- Exercise prompt: Where does the word "computer" show up in the data? Please find each such line and copy it.

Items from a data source
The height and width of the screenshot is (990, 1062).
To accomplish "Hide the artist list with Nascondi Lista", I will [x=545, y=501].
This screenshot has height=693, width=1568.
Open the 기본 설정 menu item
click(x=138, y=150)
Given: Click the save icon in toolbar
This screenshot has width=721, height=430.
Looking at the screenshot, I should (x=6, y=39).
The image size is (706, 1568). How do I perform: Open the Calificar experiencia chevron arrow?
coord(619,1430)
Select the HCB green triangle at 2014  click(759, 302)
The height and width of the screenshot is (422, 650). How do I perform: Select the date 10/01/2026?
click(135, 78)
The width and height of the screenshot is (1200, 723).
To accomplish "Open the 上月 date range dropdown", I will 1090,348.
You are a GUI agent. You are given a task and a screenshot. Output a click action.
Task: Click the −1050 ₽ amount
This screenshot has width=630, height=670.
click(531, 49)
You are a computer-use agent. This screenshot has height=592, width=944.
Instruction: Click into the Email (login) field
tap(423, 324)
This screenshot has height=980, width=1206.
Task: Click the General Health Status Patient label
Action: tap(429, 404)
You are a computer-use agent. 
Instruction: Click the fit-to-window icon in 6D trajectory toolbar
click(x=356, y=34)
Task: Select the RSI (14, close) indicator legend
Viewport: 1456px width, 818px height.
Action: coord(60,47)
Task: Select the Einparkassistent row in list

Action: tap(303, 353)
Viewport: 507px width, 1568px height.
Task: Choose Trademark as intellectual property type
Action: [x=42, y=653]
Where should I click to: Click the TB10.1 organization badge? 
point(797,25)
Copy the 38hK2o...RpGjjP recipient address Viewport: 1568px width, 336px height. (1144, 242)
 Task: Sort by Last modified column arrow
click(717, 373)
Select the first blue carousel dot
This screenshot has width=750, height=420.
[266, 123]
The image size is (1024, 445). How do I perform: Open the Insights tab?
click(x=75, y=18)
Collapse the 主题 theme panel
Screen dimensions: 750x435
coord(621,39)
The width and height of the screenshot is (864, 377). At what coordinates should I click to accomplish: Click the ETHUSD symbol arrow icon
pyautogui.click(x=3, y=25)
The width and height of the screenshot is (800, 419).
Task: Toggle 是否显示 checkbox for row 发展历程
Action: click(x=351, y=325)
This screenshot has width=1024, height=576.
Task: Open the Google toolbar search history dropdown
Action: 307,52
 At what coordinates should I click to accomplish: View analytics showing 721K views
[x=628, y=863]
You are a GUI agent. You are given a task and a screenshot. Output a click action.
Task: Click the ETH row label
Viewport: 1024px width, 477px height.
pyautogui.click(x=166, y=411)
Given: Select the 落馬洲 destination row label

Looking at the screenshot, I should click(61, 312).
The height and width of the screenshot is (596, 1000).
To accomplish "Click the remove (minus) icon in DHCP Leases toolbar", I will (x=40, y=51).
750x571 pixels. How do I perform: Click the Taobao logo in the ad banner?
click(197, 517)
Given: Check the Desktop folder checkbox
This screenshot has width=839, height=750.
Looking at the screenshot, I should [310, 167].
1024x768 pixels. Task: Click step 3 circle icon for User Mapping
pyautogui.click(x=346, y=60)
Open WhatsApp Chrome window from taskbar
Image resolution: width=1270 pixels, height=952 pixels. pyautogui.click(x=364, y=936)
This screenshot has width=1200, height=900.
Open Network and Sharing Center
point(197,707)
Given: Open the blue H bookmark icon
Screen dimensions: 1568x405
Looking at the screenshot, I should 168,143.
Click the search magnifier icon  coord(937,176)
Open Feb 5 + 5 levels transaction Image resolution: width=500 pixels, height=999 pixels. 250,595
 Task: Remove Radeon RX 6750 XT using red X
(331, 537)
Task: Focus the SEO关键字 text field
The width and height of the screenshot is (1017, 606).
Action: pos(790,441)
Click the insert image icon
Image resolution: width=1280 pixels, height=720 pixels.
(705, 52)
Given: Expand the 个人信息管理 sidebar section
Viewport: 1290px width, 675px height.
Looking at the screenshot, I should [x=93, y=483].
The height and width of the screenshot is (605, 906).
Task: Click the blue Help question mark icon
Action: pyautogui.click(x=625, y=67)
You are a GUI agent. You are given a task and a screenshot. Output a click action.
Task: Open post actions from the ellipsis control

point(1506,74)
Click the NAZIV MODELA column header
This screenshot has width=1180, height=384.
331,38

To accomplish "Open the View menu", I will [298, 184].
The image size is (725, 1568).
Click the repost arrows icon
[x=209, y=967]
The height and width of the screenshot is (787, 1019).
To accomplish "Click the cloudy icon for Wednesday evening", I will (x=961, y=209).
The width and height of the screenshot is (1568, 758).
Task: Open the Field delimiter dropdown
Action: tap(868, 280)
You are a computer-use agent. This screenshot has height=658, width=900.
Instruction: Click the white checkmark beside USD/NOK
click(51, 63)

- Worked solution:
You are a computer-use agent. This screenshot has height=592, width=944.
You are a computer-use agent. 
You are a computer-use agent. This screenshot has height=658, width=900.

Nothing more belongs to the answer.